Records from a collection:
--
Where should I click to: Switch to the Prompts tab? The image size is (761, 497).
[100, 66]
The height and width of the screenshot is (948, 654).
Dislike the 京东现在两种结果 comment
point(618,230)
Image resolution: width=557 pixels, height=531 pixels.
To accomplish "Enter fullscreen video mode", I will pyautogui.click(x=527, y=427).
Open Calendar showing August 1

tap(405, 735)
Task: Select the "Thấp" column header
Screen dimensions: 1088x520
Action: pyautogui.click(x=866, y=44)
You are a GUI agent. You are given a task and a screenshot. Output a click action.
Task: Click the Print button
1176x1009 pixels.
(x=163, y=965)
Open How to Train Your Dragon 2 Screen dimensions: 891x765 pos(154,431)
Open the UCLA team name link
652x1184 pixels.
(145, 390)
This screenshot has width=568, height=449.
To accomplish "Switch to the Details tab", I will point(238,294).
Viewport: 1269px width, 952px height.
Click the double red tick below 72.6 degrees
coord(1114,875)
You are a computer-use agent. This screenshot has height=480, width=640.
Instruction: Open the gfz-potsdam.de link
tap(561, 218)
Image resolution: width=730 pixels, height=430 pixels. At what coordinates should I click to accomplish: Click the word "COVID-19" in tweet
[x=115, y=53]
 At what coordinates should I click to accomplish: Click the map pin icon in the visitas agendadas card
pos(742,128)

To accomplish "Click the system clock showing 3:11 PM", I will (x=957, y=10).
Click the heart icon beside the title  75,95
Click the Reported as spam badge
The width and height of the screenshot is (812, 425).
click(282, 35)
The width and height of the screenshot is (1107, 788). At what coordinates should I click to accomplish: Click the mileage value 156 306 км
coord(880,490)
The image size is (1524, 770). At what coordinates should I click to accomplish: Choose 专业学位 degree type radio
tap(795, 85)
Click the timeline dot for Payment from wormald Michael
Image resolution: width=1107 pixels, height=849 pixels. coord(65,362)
--
Problem requirements — Copy all lines of the records in which the string "will" can be found.

Result of the exercise —
To accomplish "Enter fullscreen video mode", I will pyautogui.click(x=527, y=427).
To accomplish "Switch to the Details tab", I will point(238,294).
To accomplish "Click the system clock showing 3:11 PM", I will (x=957, y=10).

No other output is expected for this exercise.